The Southern Ocean captures 50% of the carbon dioxide absorbed by all the world’s oceans and constitutes a gigantic reservoir of marine biodiversity.

LVMH-owned Swiss watchmaking house Hublot has become a partner of the Polar Pod exhibition created by explorer Jean-Louis Etienne to study the Southern Ocean, which surrounds Antarctica. The mission will share data with the international scientific community gathered by a zero-emission ecological vessel. The Swiss watch manufacture is proud to support the world’s first expedition to explore the planet’s main oceanic carbon sink and a vast reservoir of marine biodiversity.
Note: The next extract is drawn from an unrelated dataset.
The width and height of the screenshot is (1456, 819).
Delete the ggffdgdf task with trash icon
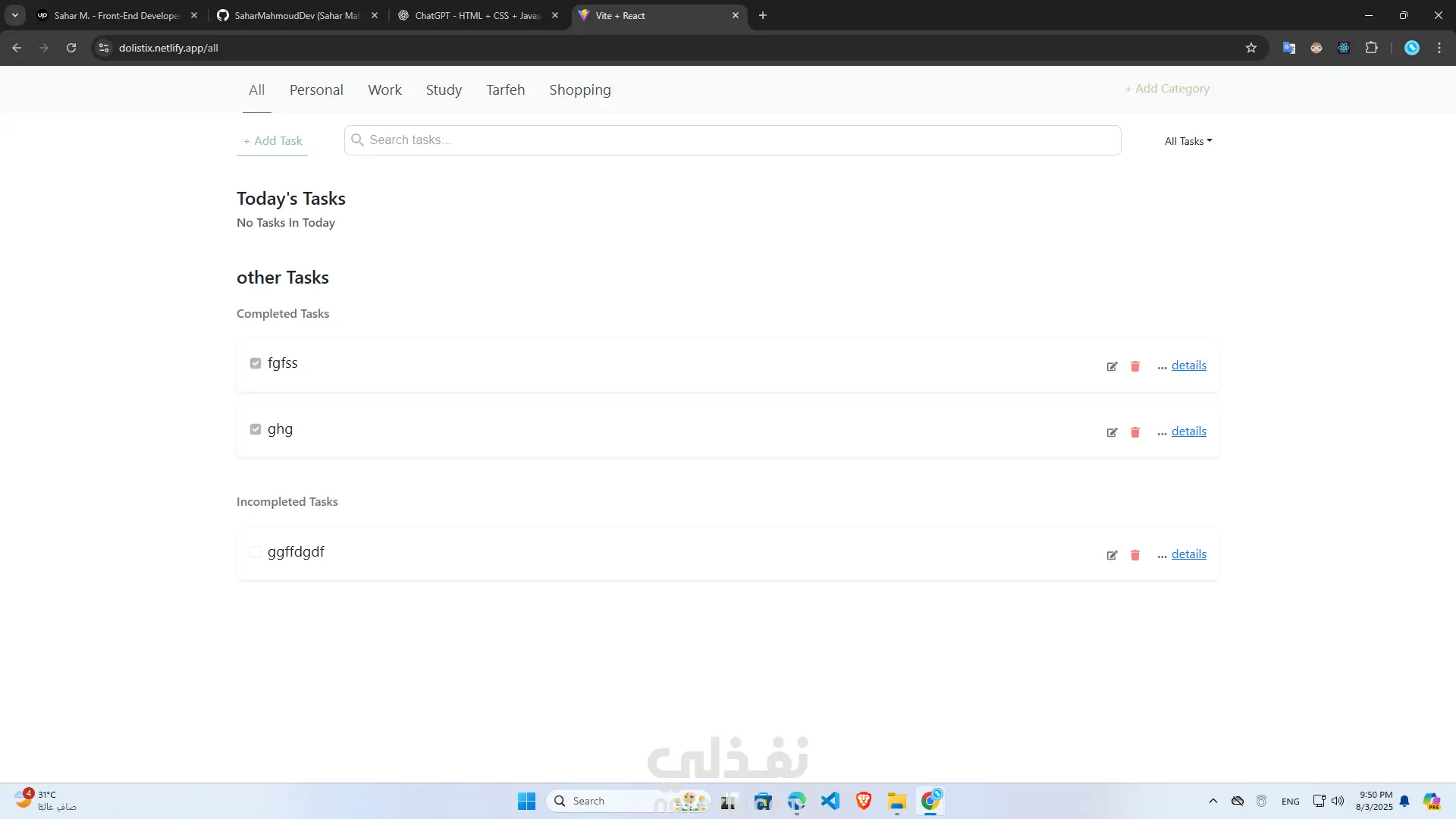[x=1135, y=555]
As part of its Hublot Xplorations program, the Swiss watchmaker has signed a new partnership with the Polar Pod expedition. The brainchild of French explorer Jean-Louis Etienne, this adventure will explore the waters of the ‘Furious Fifties’, so named for the Southern Ocean’s high winds and rough seas.

In the Southern Hemisphere, the Southern Ocean is not partitioned by continents; it’s an open ocean that circulates around Antarctica. Driven by the westerlies, the Antarctic Circumpolar Current (CCA) brings together the three oceans, the Indian, the Pacific and the Atlantic.
At the other end of the world, this huge oceanis still unknown, oceanographic campaigns are rare. A major player in the climate and marine biodiversity reserve, the international scientific community is unanimous: we need in situ measurements.

@Polar Pod exhibition

To explore this ocean of storm, which sailors call the « furious fifties », the naval engineering office SHIP ST of Lorient designed the POLAR POD.
Driven by the circumpolar current, like a satellite around Antarctica, POLAR POD will allow the acquisition of data and long-term observations that will be transmitted to researchers, oceanographers, climatologists, biologists; 43 scientific institutions from 12 countries are involved in the project.
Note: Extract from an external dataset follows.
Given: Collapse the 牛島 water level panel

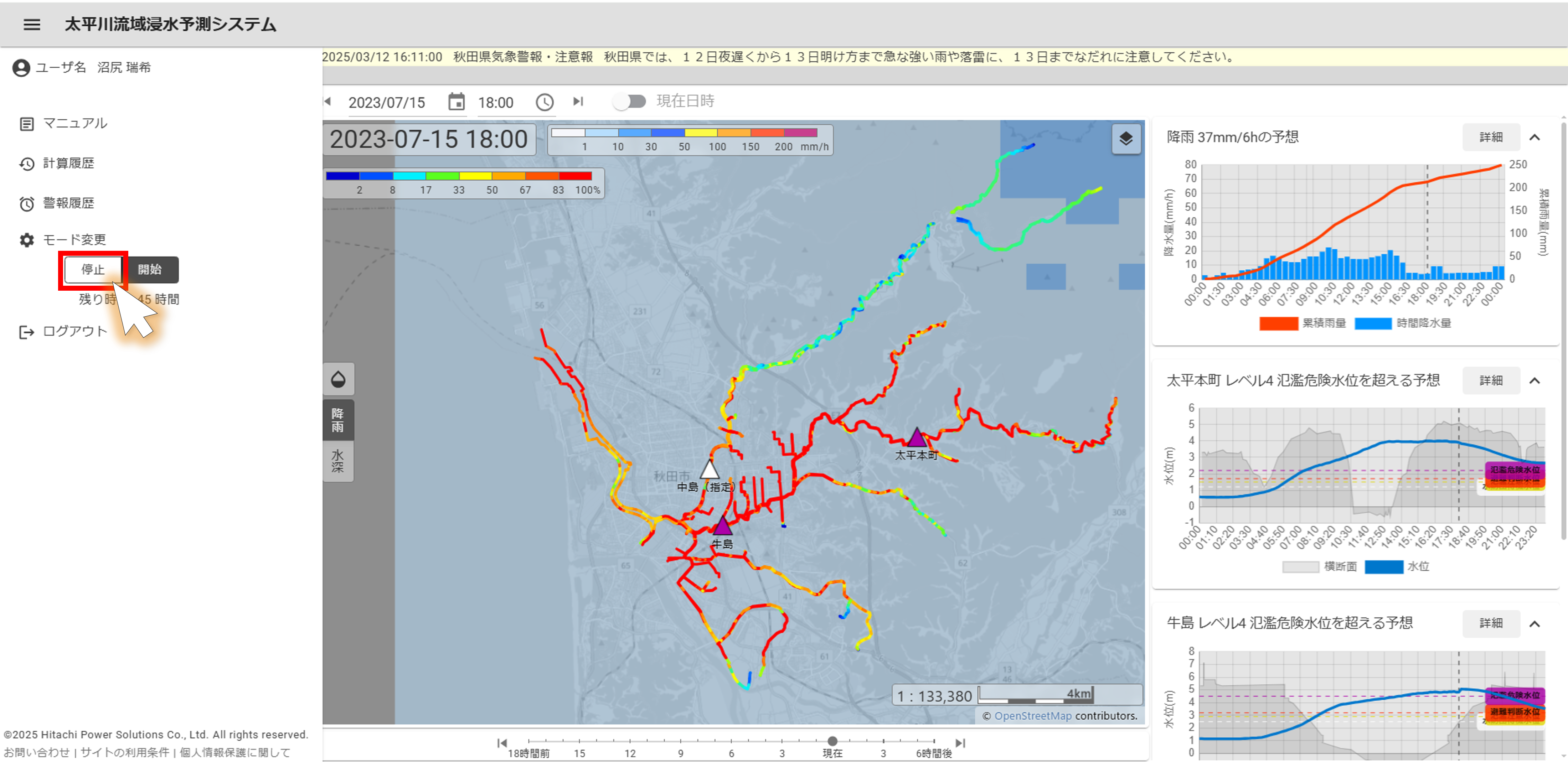Looking at the screenshot, I should coord(1535,623).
This expedition worthy of Jules Verne, will animate in real time a large international educational project on the Life Sciences of the Earth and the Environment in collaboration with the International Union for the Conservation of Nature (UICN). Young people need dreams, models of audacity, incentive commitments, to believe in their ambitions.

Designed to withstand extreme weather, the Polar Pod is a vertical vessel 100 meters high – with a draft of 80 meters – stabilized by 150 metric tons of ballast. It will drift with the Antarctic circumpolar current, which runs from west to east around Antarctica, and be powered by energy from six wind turbines.
Construction of the Polar Pod will begin in June 2022, with a launch date in late 2023. The exhibition will span three years until 2026.

Thanks to its powerful instruments, the Polar Pod vessel will perform measures and observations of this remote part of the world and provide a continuous stream of data that the international scientific community is currently lacking. This data covers biodiversity, ocean current dynamics, the impact of human pollution and atmosphere-ocean interactions that regulate the climate.